→ EXERCISE OBJECTIVE
Copy out the records word for word, starting at the line that contains "coordinates (224, 115)." and ending after the line that contains "(216, 202).".

→ PROVIDED DATA

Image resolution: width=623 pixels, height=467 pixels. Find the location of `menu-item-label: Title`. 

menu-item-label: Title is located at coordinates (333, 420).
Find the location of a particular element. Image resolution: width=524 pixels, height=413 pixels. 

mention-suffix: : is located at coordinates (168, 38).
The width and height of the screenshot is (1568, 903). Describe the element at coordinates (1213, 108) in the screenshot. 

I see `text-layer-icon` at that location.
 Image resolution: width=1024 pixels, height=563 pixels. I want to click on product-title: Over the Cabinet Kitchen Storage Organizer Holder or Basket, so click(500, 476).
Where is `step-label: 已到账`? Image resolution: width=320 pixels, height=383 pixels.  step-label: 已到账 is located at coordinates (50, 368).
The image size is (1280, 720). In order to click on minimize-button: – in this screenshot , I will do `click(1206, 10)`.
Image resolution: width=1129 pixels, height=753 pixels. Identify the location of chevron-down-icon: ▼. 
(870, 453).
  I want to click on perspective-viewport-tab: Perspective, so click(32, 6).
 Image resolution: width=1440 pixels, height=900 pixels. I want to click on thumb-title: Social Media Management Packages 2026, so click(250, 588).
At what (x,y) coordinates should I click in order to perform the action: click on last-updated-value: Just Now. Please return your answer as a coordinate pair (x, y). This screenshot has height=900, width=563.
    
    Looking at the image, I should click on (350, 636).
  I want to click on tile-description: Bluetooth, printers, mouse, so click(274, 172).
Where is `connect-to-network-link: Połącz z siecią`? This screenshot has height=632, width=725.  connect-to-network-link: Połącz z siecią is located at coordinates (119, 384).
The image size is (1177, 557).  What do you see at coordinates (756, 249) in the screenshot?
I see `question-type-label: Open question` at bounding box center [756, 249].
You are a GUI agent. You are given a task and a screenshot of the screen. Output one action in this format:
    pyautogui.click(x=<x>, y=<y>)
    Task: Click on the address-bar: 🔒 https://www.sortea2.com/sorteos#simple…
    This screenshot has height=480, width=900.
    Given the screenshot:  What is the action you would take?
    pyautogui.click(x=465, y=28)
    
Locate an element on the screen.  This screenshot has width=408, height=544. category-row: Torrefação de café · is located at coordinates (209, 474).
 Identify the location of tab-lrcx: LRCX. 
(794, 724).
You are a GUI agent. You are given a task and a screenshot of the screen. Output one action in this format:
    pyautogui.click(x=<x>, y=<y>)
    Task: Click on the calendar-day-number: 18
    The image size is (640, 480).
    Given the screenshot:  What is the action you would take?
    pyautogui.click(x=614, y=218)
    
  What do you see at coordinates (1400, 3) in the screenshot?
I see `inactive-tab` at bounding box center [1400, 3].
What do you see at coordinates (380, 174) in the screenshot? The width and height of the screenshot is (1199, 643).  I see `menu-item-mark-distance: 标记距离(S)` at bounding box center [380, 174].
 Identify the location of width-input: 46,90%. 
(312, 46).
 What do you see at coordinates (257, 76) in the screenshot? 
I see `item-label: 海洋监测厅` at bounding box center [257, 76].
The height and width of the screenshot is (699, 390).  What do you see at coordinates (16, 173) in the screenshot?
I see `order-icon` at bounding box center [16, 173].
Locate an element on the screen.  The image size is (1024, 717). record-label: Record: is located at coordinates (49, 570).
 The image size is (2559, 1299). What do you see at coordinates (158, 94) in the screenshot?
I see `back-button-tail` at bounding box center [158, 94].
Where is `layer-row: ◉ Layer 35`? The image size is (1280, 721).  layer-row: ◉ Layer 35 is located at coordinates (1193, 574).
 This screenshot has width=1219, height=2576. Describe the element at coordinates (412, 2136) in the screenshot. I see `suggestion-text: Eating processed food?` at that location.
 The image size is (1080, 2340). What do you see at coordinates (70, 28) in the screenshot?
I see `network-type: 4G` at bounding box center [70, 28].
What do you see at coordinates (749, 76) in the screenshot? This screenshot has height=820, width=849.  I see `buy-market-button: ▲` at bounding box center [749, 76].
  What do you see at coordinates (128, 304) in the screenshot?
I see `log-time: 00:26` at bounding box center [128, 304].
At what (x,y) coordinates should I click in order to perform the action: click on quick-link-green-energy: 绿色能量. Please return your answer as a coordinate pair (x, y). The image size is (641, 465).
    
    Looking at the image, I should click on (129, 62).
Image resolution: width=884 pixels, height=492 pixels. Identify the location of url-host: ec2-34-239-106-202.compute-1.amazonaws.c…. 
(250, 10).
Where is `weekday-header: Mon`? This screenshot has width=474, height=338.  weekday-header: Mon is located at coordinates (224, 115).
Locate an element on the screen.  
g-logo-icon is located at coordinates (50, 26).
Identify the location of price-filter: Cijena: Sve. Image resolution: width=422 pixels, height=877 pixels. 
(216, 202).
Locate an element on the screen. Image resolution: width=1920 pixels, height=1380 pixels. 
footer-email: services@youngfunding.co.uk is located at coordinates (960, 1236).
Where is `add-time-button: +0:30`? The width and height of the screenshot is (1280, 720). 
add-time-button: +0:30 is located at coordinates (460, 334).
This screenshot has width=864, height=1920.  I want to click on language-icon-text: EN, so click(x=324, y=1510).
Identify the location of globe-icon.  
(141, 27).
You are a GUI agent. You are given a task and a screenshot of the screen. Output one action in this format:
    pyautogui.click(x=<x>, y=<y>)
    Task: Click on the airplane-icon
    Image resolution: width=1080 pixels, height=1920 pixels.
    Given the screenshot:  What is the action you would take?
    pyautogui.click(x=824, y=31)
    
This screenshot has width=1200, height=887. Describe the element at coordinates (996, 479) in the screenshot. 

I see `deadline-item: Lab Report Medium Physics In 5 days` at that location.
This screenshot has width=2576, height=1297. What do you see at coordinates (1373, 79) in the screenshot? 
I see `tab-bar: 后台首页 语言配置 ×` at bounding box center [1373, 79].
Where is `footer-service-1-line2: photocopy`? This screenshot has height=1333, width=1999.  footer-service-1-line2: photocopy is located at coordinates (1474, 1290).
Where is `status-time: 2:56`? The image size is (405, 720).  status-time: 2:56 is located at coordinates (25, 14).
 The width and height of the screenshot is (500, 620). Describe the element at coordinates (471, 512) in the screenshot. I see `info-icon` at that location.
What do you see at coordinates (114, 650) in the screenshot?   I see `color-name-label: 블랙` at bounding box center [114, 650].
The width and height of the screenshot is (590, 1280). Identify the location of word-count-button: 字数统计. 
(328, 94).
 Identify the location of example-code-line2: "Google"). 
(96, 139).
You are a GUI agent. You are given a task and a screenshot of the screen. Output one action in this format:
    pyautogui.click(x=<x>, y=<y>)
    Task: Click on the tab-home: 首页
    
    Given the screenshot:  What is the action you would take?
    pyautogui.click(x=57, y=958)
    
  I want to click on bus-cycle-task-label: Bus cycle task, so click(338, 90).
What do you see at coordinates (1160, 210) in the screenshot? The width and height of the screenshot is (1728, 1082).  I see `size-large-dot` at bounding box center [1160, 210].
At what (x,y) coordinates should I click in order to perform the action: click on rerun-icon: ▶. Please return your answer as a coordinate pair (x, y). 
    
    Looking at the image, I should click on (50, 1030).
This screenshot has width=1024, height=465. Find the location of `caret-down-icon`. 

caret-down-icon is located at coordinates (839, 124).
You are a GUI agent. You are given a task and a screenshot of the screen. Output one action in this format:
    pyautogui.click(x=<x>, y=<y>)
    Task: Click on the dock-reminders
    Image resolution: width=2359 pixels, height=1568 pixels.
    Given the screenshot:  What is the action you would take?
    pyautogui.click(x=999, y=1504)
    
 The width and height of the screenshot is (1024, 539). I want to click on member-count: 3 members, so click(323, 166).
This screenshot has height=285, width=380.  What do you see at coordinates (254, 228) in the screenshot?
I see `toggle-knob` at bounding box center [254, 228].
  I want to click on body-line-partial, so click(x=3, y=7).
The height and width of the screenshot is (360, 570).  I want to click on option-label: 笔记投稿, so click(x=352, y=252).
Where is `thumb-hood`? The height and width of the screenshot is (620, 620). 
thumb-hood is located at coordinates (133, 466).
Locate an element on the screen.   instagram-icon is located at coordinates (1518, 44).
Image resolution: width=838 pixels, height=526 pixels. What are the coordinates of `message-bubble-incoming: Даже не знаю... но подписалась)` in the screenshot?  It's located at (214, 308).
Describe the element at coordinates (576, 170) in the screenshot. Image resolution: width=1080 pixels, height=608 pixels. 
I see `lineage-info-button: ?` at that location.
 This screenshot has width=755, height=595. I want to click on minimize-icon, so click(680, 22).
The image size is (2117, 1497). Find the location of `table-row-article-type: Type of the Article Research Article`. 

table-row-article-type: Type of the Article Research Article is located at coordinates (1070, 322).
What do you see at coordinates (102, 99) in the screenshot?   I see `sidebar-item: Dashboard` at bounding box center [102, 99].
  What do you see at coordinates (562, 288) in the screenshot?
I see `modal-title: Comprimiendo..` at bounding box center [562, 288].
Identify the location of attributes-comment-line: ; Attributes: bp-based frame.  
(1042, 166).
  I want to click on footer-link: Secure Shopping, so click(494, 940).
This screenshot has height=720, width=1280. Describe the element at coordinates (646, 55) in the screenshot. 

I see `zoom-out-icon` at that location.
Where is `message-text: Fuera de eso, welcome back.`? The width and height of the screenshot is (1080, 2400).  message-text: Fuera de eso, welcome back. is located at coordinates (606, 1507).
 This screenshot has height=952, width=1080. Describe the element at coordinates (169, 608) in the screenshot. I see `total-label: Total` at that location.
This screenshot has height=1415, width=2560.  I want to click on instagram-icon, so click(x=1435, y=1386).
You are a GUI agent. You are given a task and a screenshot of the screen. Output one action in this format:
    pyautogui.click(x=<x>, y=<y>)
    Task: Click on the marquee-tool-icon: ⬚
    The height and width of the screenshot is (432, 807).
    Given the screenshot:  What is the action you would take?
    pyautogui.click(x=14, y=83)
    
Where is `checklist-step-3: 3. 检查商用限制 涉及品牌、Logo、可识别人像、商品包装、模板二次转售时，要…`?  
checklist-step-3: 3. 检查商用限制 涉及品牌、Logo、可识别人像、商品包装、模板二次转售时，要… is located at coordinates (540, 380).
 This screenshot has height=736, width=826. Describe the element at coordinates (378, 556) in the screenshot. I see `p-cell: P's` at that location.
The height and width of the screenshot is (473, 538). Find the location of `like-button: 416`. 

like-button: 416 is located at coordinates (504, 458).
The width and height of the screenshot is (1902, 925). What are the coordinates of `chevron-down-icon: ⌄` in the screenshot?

→ RESULT BELOW
Where is `weekday-header: Mon`? This screenshot has width=474, height=338.  weekday-header: Mon is located at coordinates (224, 115).
Locate an element on the screen.  
g-logo-icon is located at coordinates (50, 26).
Identify the location of price-filter: Cijena: Sve. Image resolution: width=422 pixels, height=877 pixels. 
(216, 202).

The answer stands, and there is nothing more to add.